(Text provided)
Machine learning (ML) is a branch of artificial intelligence technology that has been widely applied in engineering, computer science, and informatics. In essence, ML approaches encompass a suite of computational algorithms for building prediction models, so-called intelligent systems, to learn interesting patterns automatically from existing data sets and to bring about self-improvement of the system performance for accurately predicting novel knowledge from a new data set (Mjolsness and DeCoste, 2001). Specifically, an ML-based intelligent system takes an input feature matrix, which includes characteristic values of designated positive and negative samples, and self-trains the prediction models in the system via learning the patterns in the feature matrix to ultimately address classification problems with respect to a data set. Several analytical transcriptome studies have employed an ML strategy, such as the clustering of gene expression patterns (Pirooznia et al., 2008) and the classification of human diseases and cancers (Piao et al., 2012). However, the application of ML in large-scale network inference, and especially in DN analysis, is still rarely performed (Krouk et al., 2010; Bassel et al., 2011).

In this study, we present a computational system for network-centric transcriptome analysis for identifying biologically important genes, essentially employing ML techniques for large-scale GCN inference and DN analysis. With this ML system, we revisited 12 microarray data sets from a stress-responsive gene expression atlas for seedling root and shoot tissues of Arabidopsis thaliana, under conditions of salt, cold, drought, heat, wound, and genotoxic stresses (Kilian et al., 2007). The positive samples for training the ML-based prediction models were composed of known stress-related genes collected from the DRASTIC and TAIR databases. The ML system first took 32 expression-based characteristics to preselect “informative” genes whose expression profiles provide sufficient information for GCN construction. This ML-based gene filtering process effectively eliminated “noninformative” genes that may generate biologically irrelevant correlations and greatly reduced the network complexity. For ML-based DN analysis, 33 network-based characteristics were considered to predict candidate stress-related genes based on detecting the topological changes between the control and stress networks. This system was implemented as an R package, machine learning–based differential network analysis (mlDNA), which is available for public use.
(End Text provided)
## Questions to answer:
1. According to the passage on machine learning, how many expression-based characteristics did the ML system first use to preselect informative genes?
2. Translate this sentence from the passage on machine learning into Spanish: "This system was implemented as an R package, machine learning–based differential network analysis (mlDNA), which is available for public use."
3. Summarize the passage on machine learning in two sentences.
(Supplied information)
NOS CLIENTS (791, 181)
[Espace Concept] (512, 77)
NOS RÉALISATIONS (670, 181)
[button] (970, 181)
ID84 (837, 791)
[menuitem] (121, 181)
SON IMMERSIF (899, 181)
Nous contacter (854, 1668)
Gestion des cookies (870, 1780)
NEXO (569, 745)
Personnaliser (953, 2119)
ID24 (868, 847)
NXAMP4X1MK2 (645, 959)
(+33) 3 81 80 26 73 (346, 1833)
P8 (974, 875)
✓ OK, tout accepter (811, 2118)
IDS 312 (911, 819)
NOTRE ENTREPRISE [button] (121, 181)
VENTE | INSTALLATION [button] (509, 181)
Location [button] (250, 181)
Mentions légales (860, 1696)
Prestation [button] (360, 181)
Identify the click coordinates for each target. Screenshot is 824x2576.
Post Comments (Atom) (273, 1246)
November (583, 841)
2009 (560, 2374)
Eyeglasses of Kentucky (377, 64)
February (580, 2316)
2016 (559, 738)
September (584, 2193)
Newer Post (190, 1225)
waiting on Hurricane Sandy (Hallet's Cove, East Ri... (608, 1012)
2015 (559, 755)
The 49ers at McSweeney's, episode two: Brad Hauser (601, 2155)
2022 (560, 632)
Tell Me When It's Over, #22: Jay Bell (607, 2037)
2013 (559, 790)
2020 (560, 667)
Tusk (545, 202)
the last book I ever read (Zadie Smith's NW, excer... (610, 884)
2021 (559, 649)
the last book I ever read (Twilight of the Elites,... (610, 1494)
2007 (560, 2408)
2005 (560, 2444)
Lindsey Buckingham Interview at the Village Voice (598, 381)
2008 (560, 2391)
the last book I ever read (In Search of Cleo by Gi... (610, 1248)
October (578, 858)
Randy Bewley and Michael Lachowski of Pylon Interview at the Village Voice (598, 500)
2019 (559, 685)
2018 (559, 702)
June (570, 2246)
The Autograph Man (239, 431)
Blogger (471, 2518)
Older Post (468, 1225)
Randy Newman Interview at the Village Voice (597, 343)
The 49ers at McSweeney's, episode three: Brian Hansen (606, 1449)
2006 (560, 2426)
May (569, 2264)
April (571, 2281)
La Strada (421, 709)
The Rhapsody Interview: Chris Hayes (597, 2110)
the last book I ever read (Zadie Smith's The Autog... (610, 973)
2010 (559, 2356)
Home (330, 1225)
(End Supplied information)
## List of solutions:
1. The ML system first used 32 expression-based characteristics.

2. Este sistema se implementó como un paquete de R, análisis de redes diferenciales basado en aprendizaje automático (mlDNA), que está disponible para uso público.

3. Machine learning, a branch of artificial intelligence that builds prediction models to learn patterns from data, has been used in transcriptome studies but rarely in large-scale network inference and DN analysis. The study presents an ML system, implemented as the public R package mlDNA, that uses expression-based characteristics to filter informative genes for GCN construction and network-based characteristics to predict candidate stress-related genes in Arabidopsis thaliana data sets.